START DATA PROVIDED

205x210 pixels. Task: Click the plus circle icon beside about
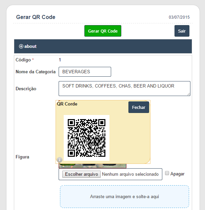[x=21, y=46]
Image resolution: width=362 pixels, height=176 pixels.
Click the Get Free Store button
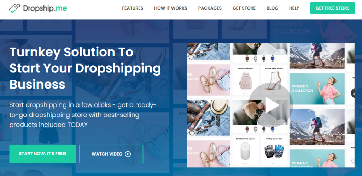(x=332, y=8)
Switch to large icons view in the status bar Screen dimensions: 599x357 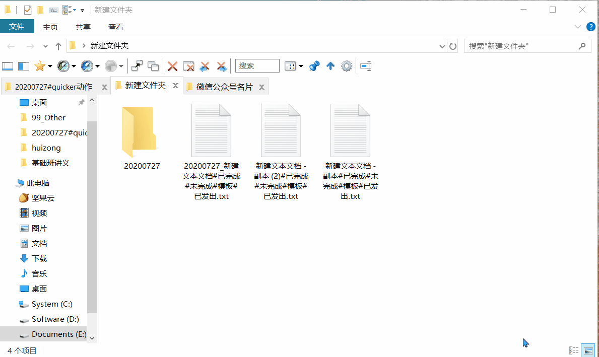(x=588, y=349)
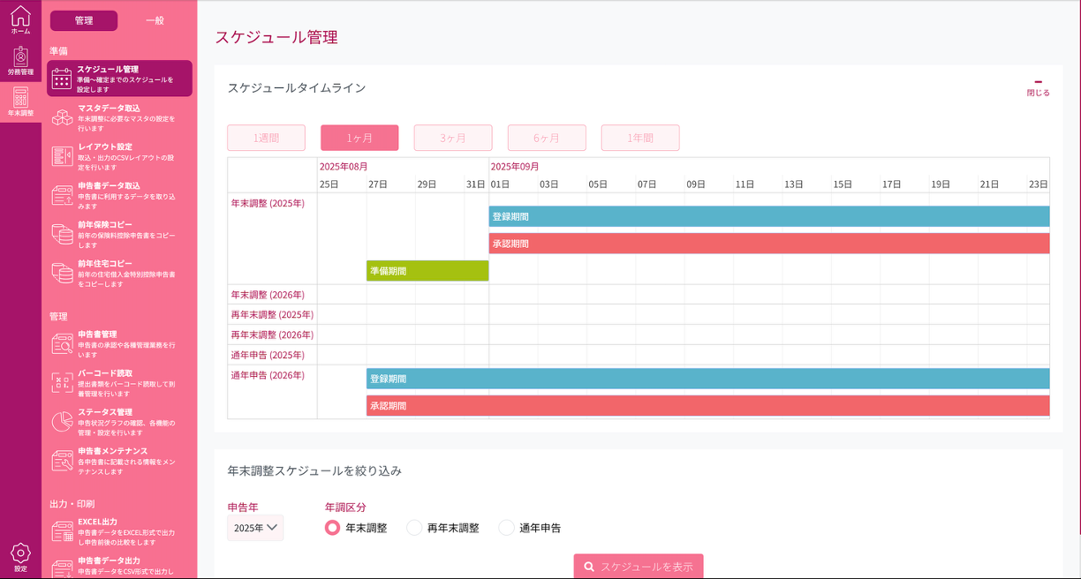The width and height of the screenshot is (1081, 579).
Task: Switch timeline view to 1週間
Action: (266, 138)
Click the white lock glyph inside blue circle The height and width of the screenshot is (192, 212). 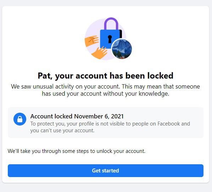[20, 119]
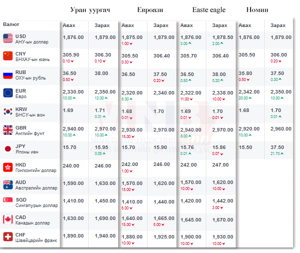
Task: Click the USD American flag icon
Action: click(7, 38)
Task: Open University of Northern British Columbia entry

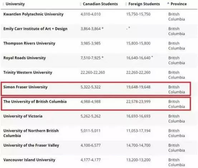Action: pyautogui.click(x=31, y=133)
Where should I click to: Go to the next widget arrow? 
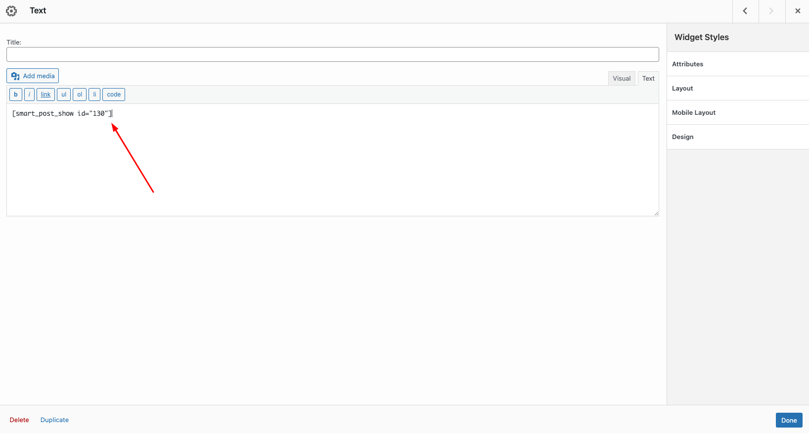(771, 11)
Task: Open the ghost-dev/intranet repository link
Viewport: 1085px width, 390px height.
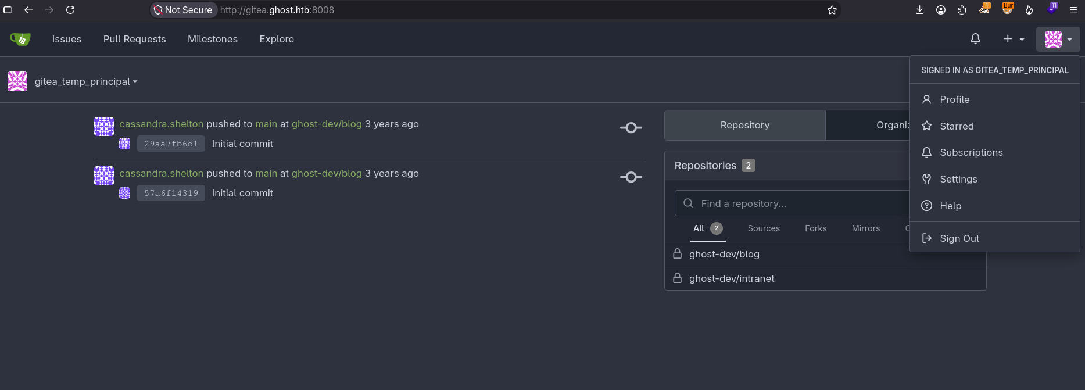Action: tap(732, 278)
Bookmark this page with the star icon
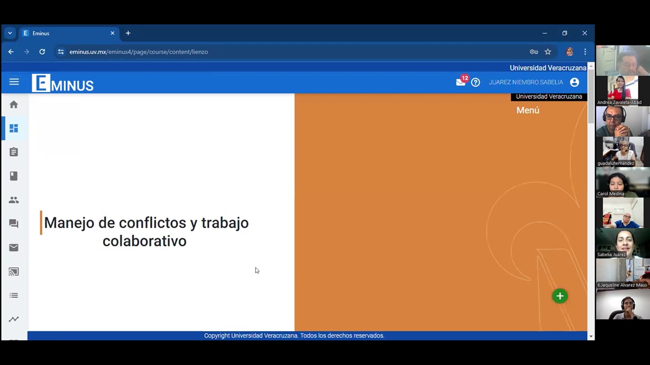The height and width of the screenshot is (365, 650). click(x=548, y=52)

END DATA PROVIDED

Your copy should consist solely of the lines from the line containing "Task: Open the" through the last line of the records above, reproduced exactly, with the pictures left out.

*SOLUTION:*
Task: Open the ghost-dev/intranet repository link
Viewport: 1085px width, 390px height.
Action: tap(732, 278)
Bookmark this page with the star icon
The height and width of the screenshot is (365, 650). click(x=548, y=52)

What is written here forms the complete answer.